Input data:
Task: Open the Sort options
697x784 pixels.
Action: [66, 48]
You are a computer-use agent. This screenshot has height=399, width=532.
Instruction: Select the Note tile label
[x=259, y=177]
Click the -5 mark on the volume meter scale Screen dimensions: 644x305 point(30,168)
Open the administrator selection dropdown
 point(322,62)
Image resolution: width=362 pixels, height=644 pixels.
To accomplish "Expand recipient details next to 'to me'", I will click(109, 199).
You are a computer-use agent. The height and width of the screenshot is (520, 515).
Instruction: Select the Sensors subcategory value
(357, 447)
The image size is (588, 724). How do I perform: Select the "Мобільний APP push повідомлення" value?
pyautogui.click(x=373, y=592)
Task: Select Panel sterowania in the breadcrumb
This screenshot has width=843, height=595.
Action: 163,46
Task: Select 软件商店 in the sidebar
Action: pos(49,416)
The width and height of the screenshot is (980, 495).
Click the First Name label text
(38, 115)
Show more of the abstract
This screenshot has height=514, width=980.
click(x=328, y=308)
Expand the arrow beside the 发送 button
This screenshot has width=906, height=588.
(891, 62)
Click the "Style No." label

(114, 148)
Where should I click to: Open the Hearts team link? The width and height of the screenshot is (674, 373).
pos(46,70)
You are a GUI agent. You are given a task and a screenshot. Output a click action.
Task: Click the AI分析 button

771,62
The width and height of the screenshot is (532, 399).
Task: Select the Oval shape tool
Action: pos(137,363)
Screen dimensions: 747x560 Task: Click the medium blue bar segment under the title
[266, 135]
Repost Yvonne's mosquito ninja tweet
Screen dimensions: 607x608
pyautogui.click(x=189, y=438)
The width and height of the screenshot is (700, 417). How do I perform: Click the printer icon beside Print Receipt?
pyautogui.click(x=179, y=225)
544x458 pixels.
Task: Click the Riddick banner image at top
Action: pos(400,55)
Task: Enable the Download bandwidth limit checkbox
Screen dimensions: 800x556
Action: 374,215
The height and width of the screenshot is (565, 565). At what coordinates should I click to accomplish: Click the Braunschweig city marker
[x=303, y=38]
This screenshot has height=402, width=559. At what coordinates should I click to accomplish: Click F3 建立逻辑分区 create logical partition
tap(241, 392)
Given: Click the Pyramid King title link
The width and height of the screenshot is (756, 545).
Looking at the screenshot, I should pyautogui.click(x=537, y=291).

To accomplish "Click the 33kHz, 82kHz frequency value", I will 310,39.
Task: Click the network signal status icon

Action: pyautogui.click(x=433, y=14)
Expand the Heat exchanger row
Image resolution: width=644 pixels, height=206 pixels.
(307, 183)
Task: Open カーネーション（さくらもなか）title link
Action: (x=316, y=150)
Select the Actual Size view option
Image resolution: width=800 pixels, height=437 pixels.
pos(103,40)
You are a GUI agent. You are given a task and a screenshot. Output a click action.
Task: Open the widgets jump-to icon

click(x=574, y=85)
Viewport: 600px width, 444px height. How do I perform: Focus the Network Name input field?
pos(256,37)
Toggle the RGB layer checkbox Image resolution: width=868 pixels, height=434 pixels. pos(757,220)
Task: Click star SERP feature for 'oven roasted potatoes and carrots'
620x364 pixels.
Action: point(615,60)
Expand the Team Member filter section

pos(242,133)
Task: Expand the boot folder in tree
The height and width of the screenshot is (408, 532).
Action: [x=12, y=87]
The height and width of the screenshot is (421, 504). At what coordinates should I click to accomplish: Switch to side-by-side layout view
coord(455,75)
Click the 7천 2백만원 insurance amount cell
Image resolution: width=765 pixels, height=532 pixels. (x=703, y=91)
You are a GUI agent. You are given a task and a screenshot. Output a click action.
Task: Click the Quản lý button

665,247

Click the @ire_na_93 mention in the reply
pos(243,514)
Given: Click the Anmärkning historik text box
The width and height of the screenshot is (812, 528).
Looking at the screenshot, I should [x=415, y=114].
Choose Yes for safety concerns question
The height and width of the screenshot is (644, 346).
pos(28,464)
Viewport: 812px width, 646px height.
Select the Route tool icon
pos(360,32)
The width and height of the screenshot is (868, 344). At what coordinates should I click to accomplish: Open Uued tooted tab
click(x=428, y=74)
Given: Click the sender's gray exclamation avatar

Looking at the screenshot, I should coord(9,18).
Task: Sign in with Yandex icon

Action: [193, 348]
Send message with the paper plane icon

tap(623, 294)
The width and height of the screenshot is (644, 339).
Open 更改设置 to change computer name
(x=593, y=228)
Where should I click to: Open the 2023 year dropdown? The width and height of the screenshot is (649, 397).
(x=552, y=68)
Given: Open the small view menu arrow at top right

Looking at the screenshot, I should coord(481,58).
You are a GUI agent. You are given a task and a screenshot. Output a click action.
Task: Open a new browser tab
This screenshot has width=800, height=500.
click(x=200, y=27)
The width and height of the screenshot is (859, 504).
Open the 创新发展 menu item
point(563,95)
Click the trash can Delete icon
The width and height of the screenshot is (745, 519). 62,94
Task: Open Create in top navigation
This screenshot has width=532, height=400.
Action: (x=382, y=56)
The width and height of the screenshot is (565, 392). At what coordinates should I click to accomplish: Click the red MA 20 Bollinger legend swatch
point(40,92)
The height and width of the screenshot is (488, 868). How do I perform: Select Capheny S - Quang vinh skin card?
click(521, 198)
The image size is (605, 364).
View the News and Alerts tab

Task requirements: Output every record above exactly as it appears.

Completed task:
Task: Open the Sort options
697x784 pixels.
Action: [66, 48]
You are a computer-use agent. This screenshot has height=399, width=532.
Instruction: Select the Note tile label
[x=259, y=177]
Click the -5 mark on the volume meter scale Screen dimensions: 644x305 point(30,168)
Open the administrator selection dropdown
 point(322,62)
Image resolution: width=362 pixels, height=644 pixels.
To accomplish "Expand recipient details next to 'to me'", I will click(109, 199).
You are a computer-use agent. The height and width of the screenshot is (520, 515).
Instruction: Select the Sensors subcategory value
(357, 447)
The image size is (588, 724). How do I perform: Select the "Мобільний APP push повідомлення" value?
pyautogui.click(x=373, y=592)
Task: Select Panel sterowania in the breadcrumb
This screenshot has width=843, height=595.
Action: 163,46
Task: Select 软件商店 in the sidebar
Action: pos(49,416)
The width and height of the screenshot is (980, 495).
Click the First Name label text
(38, 115)
Show more of the abstract
This screenshot has height=514, width=980.
click(x=328, y=308)
Expand the arrow beside the 发送 button
This screenshot has width=906, height=588.
(891, 62)
Click the "Style No." label

(114, 148)
Where should I click to: Open the Hearts team link? The width and height of the screenshot is (674, 373).
pos(46,70)
You are a GUI agent. You are given a task and a screenshot. Output a click action.
Task: Click the AI分析 button

771,62
The width and height of the screenshot is (532, 399).
Task: Select the Oval shape tool
Action: pos(137,363)
Screen dimensions: 747x560 Task: Click the medium blue bar segment under the title
[266, 135]
Repost Yvonne's mosquito ninja tweet
Screen dimensions: 607x608
pyautogui.click(x=189, y=438)
The width and height of the screenshot is (700, 417). How do I perform: Click the printer icon beside Print Receipt?
pyautogui.click(x=179, y=225)
544x458 pixels.
Task: Click the Riddick banner image at top
Action: pos(400,55)
Task: Enable the Download bandwidth limit checkbox
Screen dimensions: 800x556
Action: 374,215
The height and width of the screenshot is (565, 565). At what coordinates should I click to accomplish: Click the Braunschweig city marker
[x=303, y=38]
This screenshot has height=402, width=559. At what coordinates should I click to accomplish: Click F3 建立逻辑分区 create logical partition
tap(241, 392)
Given: Click the Pyramid King title link
The width and height of the screenshot is (756, 545).
Looking at the screenshot, I should pyautogui.click(x=537, y=291).

To accomplish "Click the 33kHz, 82kHz frequency value", I will 310,39.
Task: Click the network signal status icon

Action: pyautogui.click(x=433, y=14)
Expand the Heat exchanger row
Image resolution: width=644 pixels, height=206 pixels.
(307, 183)
Task: Open カーネーション（さくらもなか）title link
Action: (x=316, y=150)
Select the Actual Size view option
Image resolution: width=800 pixels, height=437 pixels.
pos(103,40)
You are a GUI agent. You are given a task and a screenshot. Output a click action.
Task: Open the widgets jump-to icon

click(x=574, y=85)
Viewport: 600px width, 444px height. How do I perform: Focus the Network Name input field?
pos(256,37)
Toggle the RGB layer checkbox Image resolution: width=868 pixels, height=434 pixels. pos(757,220)
Task: Click star SERP feature for 'oven roasted potatoes and carrots'
620x364 pixels.
Action: point(615,60)
Expand the Team Member filter section

pos(242,133)
Task: Expand the boot folder in tree
The height and width of the screenshot is (408, 532).
Action: [x=12, y=87]
The height and width of the screenshot is (421, 504). At what coordinates should I click to accomplish: Switch to side-by-side layout view
coord(455,75)
Click the 7천 2백만원 insurance amount cell
Image resolution: width=765 pixels, height=532 pixels. (x=703, y=91)
You are a GUI agent. You are given a task and a screenshot. Output a click action.
Task: Click the Quản lý button

665,247

Click the @ire_na_93 mention in the reply
pos(243,514)
Given: Click the Anmärkning historik text box
The width and height of the screenshot is (812, 528).
Looking at the screenshot, I should [x=415, y=114].
Choose Yes for safety concerns question
The height and width of the screenshot is (644, 346).
pos(28,464)
Viewport: 812px width, 646px height.
Select the Route tool icon
pos(360,32)
The width and height of the screenshot is (868, 344). At what coordinates should I click to accomplish: Open Uued tooted tab
click(x=428, y=74)
Given: Click the sender's gray exclamation avatar

Looking at the screenshot, I should coord(9,18).
Task: Sign in with Yandex icon

Action: [193, 348]
Send message with the paper plane icon

tap(623, 294)
The width and height of the screenshot is (644, 339).
Open 更改设置 to change computer name
(x=593, y=228)
Where should I click to: Open the 2023 year dropdown? The width and height of the screenshot is (649, 397).
(x=552, y=68)
Given: Open the small view menu arrow at top right

Looking at the screenshot, I should coord(481,58).
You are a GUI agent. You are given a task and a screenshot. Output a click action.
Task: Open a new browser tab
This screenshot has width=800, height=500.
click(x=200, y=27)
The width and height of the screenshot is (859, 504).
Open the 创新发展 menu item
point(563,95)
Click the trash can Delete icon
The width and height of the screenshot is (745, 519). 62,94
Task: Open Create in top navigation
This screenshot has width=532, height=400.
Action: (x=382, y=56)
The width and height of the screenshot is (565, 392). At what coordinates should I click to accomplish: Click the red MA 20 Bollinger legend swatch
point(40,92)
The height and width of the screenshot is (488, 868). How do I perform: Select Capheny S - Quang vinh skin card?
click(521, 198)
The image size is (605, 364).
View the News and Alerts tab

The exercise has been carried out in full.